::: Testo di partenza :::
Conclusa la terza edizione dell’evento che ha trasformato la dimora storica in una narrazione immersiva caratterizzata dai costumi dell’epoca e l’arrivo dei Magi
06 gennaio 2026 23:59di GUGLIELMO SCOPELLITI
Si è concluso nel tardo pomeriggio di oggi il secondo e ultimo giorno della 3ª edizione del Presepe vivente nella dimora settecentesca di Palazzo Grimaldi-Conidi. Il progetto, curato da Luxury Events di Daniela Canino insieme a Giuseppe Emilio Bruzzese, anima storica della Sartoria Stile d’Epoca con base a Reggio Calabria, ha proposto una lettura precisa: il presepe con una narrazione immersiva ambientata nel Settecento, aderente all’atmosfera di una grande dimora nobiliare.
Una scelta che ha trovato una scenografia naturale nel palazzo, appartenuto alla famiglia Grimaldi,il cui rappresentante Bernardino Grimaldi è stato Ministro dell'agricoltura, dell'industria e del commercio del Regno d'Italia nei Governi Depretis VI, Depretis VII e Depretis VIII, nonché Ministro delle finanze e del tesoro nel Governo Cairoli II nel 1879, Ministro delle finanze nel Governo Crispi I operato quale Ministro dell economia e delle finaze nonchè dell agricoltura del regno d'Italia per 11 anni consecutivi.
La proprietaria di Palazzo Grimaldi-Conidi, Claudia Conidi Ridola, ha raccontato il senso di un lavoro che prosegue da tre anni: “stiamo cercando di far rivivere questo palazzo storico”, ha spiegato, soffermandosi sul legame con la figura di Grimaldi, “qui ci sono tantissime cose che ricordano il ministro dell’economia e delle finanze Bernardino Grimaldi”.
::: Righe fornite :::
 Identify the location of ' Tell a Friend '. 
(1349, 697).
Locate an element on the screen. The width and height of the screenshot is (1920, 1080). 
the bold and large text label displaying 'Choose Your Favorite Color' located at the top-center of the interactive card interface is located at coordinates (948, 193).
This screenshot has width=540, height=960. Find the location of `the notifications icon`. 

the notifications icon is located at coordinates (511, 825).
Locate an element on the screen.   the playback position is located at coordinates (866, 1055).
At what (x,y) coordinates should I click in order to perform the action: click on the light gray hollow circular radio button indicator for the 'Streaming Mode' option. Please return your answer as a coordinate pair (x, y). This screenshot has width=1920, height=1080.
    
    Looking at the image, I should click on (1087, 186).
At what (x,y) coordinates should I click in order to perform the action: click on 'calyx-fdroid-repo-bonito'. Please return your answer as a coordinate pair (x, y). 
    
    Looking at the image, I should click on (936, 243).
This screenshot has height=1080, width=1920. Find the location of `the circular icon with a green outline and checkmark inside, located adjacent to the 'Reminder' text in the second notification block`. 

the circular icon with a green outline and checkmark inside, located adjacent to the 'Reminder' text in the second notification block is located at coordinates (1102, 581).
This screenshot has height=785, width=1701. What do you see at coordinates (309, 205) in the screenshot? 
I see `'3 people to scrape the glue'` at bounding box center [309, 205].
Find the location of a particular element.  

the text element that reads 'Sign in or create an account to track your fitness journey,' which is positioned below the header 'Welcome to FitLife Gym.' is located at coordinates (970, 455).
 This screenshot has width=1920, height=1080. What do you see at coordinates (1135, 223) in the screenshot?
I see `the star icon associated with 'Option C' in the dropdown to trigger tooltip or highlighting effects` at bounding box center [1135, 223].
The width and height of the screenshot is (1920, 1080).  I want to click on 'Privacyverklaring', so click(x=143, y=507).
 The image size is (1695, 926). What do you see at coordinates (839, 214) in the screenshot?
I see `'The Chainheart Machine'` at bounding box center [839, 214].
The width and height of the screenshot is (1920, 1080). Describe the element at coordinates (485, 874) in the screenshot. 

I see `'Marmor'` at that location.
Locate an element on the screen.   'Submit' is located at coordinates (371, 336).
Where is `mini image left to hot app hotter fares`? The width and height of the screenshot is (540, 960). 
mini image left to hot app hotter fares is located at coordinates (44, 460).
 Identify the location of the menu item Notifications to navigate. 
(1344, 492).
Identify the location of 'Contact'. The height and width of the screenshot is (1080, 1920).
:::
Prova tu - Prosegui l'articolo sul Presepe vivente di Palazzo Grimaldi-Conidi partendo dall'ultima frase riportata.

Risposta -
L’attenzione si è poi spostata sull’impianto scelto per l’edizione appena conclusa, costruita attorno a un preciso riferimento temporale: il 1700. “Abbiamo un’ambientazione autentica, con abiti originali di epoca”, ha aggiunto.
Il percorso era sviluppato su due livelli: nelle antiche scuderie era presente il presepe napoletano, popolato da figure della tradizione partenopea: l’oste, il mercante e "a zimba"; e a chiudere l'immancabile Natività. Al piano superiore, aperto per la prima volta al pubblico, l’ambientazione e la narrazione erano più intime e raffinate. Sale della musica e del gioco, ambienti che un tempo erano riservati alla vita sociale aristocratica, con dame e personaggi in costume, tutti provenienti dalla collezione di Bruzzese.
All’ingresso, il cerimoniale delle grandi case nobiliari con il vescovo, le guardie e oggi, per il giorno dell’Epifania, l’arrivo dei Magi, che ha segnato il momento conclusivo del racconto e delle festività.